I never thought I'd pass on a perfect shot at a nice buck, but today I did. I don't know why, but something told me to hold off, wait and see what comes along next.

 

He was a pretty nice buck too. Seven points, a good size and a decent rack for around here. Not that I care, I really want the meat but venison with a few spikes is just as good as venison without. I don't know why I didn't take the shot, he paused almost broadside just long enough for a clean, steady target and I had enough sight through the trees to hit the sweet spot. Easy from up in the stand. Sight through the peep, center pin just behind the shoulder blade, breathe in, let half out, hold it and squeeze.

 

Something said wait though so I set the bow aside and let him wander on down the trail. I'm in no hurry. Nothing to do today, plenty of daylight left and a lot more days before the season ends. Time to kick back, relax, listen to the birds and watch the squirrels chase one another up, down and around the trees while I wait.

 

A little bit later I decided it was about time to pack it in for the day. I'd give it another half hour tops. I was getting a bit stiff. That something else I'd held off for had turned into nothing until a black bear walked out right at the far edge of my shooting lane. I'd never seen a bear in these particular woods before and very little bear sign.

 

Good thing I decided to wait that half hour. She was ambling along grazing on wild berries, and taking her good sweet time about it too. She had a pair of small cubs following her. No wonder I'd only seen the one buck, she may have been in the area all day long. No place for me to be on the ground. I decided to stay put in my tree, wait a bit and see what happened.

 

I got a big kick out of watching the cubs playing. They wrestled around in the little clearing, chased each other and had a good old time. They were so cute, bear cubs are just adorable.
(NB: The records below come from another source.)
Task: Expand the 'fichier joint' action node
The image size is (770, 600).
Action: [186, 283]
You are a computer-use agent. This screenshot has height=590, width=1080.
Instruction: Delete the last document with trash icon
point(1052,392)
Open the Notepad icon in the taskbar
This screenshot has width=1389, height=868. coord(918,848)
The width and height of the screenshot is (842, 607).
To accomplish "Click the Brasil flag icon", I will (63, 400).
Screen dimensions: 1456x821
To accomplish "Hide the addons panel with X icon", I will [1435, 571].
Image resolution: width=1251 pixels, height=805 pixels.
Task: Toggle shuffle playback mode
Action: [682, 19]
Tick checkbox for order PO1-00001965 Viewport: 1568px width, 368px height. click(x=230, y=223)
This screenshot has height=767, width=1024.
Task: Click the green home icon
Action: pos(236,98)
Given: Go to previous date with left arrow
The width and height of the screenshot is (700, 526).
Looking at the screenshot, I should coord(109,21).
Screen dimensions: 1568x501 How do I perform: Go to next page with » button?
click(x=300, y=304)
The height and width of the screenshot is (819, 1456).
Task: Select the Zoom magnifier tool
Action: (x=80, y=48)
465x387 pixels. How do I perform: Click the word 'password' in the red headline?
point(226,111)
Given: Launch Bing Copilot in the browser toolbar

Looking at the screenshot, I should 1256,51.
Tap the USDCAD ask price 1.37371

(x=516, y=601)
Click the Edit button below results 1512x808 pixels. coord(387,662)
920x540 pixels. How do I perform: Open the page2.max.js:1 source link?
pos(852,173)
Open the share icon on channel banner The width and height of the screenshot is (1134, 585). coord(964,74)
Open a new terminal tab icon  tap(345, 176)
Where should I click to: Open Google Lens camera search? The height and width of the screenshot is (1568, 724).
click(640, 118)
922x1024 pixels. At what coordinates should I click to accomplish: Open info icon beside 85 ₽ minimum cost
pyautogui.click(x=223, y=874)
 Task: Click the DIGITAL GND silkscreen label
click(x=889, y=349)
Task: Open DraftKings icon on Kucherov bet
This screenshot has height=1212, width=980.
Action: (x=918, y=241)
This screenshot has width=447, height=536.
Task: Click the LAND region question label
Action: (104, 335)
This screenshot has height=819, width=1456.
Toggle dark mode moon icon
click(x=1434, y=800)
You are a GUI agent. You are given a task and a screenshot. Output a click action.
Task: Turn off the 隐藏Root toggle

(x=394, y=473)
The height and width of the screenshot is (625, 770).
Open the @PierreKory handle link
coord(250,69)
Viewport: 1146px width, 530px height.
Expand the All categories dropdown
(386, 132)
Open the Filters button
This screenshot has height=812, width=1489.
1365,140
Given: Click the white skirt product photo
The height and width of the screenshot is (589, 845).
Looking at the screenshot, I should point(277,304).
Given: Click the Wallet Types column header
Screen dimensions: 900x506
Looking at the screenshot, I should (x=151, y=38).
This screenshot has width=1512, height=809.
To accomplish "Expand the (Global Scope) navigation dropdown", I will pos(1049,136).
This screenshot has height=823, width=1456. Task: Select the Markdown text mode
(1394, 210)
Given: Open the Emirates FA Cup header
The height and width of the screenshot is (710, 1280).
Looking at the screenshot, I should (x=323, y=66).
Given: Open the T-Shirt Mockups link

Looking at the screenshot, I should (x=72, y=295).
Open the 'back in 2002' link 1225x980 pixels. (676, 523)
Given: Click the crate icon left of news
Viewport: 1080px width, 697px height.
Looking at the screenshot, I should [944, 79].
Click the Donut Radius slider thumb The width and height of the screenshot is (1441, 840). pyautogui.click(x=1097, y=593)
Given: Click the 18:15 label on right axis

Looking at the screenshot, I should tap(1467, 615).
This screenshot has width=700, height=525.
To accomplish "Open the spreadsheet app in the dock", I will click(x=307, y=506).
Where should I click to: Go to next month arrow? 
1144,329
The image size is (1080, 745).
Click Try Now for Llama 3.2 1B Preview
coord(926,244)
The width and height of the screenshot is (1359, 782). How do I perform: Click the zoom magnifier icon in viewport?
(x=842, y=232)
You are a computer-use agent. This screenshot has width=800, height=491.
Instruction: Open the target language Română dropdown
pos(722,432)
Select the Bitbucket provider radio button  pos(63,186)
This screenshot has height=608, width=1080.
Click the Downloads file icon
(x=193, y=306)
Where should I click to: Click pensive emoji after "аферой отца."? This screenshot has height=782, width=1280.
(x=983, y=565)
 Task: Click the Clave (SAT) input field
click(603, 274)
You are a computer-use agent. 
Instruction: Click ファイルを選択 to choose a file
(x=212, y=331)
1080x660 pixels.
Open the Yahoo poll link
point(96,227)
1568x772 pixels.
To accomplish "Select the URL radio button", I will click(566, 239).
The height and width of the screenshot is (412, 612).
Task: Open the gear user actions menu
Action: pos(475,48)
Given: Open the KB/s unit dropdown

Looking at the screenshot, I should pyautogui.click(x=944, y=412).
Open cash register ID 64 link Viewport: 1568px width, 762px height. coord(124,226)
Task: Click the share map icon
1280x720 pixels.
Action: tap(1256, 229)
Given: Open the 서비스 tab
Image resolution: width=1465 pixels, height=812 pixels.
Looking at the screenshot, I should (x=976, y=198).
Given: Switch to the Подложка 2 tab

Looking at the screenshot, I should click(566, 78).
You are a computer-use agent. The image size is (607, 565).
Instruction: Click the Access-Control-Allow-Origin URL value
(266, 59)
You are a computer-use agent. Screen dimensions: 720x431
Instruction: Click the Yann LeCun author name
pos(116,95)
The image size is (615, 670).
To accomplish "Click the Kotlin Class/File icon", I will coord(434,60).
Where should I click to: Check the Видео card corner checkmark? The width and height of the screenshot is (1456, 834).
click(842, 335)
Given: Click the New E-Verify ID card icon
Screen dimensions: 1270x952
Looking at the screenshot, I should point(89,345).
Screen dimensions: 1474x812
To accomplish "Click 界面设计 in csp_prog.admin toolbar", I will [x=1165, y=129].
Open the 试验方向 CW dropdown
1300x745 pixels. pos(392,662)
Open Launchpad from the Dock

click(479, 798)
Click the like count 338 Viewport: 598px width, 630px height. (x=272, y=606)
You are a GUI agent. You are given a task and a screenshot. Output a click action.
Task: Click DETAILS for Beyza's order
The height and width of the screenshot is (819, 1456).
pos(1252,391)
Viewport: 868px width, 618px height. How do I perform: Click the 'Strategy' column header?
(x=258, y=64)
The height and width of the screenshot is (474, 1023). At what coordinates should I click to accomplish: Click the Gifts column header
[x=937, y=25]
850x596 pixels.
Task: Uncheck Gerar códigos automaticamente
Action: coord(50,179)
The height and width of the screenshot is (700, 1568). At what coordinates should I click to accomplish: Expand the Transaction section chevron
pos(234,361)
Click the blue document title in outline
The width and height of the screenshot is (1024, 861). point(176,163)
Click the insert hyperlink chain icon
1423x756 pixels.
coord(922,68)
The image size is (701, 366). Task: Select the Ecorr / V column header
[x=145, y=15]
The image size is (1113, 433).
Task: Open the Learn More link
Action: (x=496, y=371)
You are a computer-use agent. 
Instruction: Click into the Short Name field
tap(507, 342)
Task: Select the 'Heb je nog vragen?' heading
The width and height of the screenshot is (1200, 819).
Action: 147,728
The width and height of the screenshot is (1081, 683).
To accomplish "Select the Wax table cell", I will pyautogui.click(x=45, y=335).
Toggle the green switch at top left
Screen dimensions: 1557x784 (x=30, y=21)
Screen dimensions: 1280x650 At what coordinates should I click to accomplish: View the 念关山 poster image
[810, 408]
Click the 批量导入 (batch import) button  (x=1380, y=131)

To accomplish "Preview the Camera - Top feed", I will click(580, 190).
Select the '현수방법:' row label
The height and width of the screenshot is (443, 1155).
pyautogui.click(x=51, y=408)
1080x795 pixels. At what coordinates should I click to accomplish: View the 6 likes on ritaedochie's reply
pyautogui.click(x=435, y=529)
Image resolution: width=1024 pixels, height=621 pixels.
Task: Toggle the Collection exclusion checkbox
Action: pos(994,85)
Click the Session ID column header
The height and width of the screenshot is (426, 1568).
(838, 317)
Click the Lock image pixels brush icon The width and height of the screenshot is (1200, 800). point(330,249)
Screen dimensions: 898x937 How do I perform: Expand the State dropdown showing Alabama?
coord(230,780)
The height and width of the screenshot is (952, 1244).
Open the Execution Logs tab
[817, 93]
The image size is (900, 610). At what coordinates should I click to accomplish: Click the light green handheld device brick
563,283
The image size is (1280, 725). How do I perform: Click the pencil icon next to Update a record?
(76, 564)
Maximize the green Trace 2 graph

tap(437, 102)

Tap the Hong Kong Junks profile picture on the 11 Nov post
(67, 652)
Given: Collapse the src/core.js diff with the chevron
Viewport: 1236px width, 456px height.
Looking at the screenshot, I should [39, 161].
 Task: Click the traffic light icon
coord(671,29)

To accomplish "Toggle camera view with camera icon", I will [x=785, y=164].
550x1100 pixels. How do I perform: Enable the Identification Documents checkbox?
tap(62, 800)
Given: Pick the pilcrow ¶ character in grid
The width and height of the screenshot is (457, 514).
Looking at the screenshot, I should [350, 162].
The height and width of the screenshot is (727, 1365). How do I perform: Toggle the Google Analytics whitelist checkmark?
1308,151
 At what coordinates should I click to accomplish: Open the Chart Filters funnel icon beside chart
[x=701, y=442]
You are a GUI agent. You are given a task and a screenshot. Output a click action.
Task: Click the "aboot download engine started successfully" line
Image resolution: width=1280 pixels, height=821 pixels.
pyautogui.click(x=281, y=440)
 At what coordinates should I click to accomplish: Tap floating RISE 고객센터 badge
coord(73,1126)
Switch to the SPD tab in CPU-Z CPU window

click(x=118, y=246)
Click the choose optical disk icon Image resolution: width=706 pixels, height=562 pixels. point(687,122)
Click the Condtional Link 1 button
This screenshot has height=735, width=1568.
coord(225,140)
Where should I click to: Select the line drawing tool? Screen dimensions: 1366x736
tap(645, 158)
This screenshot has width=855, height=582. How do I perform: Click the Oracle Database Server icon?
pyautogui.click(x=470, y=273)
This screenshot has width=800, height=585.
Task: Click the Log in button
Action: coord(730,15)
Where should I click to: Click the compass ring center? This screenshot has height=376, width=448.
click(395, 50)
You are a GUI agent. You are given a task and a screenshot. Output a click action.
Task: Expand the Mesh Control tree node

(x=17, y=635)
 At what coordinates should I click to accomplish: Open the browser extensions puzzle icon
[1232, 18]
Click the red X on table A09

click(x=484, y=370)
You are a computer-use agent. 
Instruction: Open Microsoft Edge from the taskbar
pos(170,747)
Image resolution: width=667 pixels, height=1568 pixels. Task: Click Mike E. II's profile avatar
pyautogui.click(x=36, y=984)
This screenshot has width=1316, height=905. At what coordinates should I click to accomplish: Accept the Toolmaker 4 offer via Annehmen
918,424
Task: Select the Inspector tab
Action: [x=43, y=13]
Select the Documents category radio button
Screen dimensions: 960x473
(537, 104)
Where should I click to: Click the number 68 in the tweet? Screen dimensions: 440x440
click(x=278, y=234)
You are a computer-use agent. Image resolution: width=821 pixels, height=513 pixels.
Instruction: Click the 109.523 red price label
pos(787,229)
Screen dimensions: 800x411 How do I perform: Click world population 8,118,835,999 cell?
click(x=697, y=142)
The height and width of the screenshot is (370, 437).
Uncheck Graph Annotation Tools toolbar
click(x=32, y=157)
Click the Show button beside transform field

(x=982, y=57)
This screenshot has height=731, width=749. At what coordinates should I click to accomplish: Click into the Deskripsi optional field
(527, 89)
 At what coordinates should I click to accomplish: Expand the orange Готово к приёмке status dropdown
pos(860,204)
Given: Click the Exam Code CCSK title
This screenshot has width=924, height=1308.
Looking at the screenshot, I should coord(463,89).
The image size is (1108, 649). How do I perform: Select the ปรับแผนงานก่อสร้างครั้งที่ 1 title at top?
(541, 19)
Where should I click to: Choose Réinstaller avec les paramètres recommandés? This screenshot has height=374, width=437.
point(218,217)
Mom kept on feeding her face, looking around every now and then, slowly wandering through the brush around the clearing.

 

This was getting to be a problem though. It was going to be dark soon and I did not want to not know where this bear and her cubs were when I had to get out of this tree and walk out. Especially if it was close to dark.

 

I decided I'd better do something to get her attention and scare her off. Black bears are pretty skittish of people for the most part, especially around here, and I didn't think I'd have too much trouble. Boy was I wrong.

 

I had an empty potted meat tin in my pocket. Trash left from my afternoon snack. Perfect. I nocked an arrow just in case, held the bow in my left hand, took a deep breath and pulled out the tin. I stood up slowly then wacked the tin twice real hard on the metal rail of the stand and shouted "HEY!" What a mistake.

 

The cubs bolted for the nearest tree, which happened to be just two over from mine, and scurried up the thing just as good as any squirrel I'd ever seen. Mom came charging in the little clearing from the scrub and was obviously not happy. Crap. Now I was stuck and I was not about to make any more noise with those two cubs just a few feet away hanging in a pine tree. I didn't know if she'd call them down and run off or not.

 

Mom started snooping around under my treestand and to this day I swear she smelled that potted meat tin. She stood up, leaned on the tree and sniffed. This was really not good. She started clawing a bit and making a whuffing noise. This was worse. I started really worrying that she might climb my tree. Black bears can climb trees and I smelled nothing like a human.

 

She went back to all fours and I decided I'd better do something before she did. I leaned over a little looking for a shot. I really didn't want to kill her unless I absolutely had to but I could not let her come up my tree either. I was more afraid of the portable stand giving way and falling if she started coming up than I was of being mauled in a tree.

 

I had no safe shot. She was too far under me. If I'd had a firearm I could have had a shot but no chance with a bow. Not yet anyway and I really didn't want it to begin with. I don't hunt predators and I did not want to leave a couple orphaned cubs. She moved away a bit towards the cubs. The cubs started climbing down. Funny how they back down and slide. Cubs back on the ground. I drew, aimed, and took a chance.

 

I stomped my foot and started yelling. Loud. I don't remember what I said but this time it worked. The bear spooked, barked to her cubs and they all took off squalling. Mom looking over her shoulder but beating feet out of there. Thank God.

 

I waited as long as I dared before climbing down. It was nearly dark when I did and I had just enough light left to get out easily. It was either that or stay put until the moon came out. I decided fading light was better then a couple more hours in that tree. I made enough racket along the way to scare anything halfway to China but the hair stood up on the back of my neck the whole time.

 

I reckon now I know why I'd held off for something else that morning. If I'd taken that buck, I'd never have gotten to watch a couple wild bear cubs playing that afternoon. I'd have been a fool to miss something like that.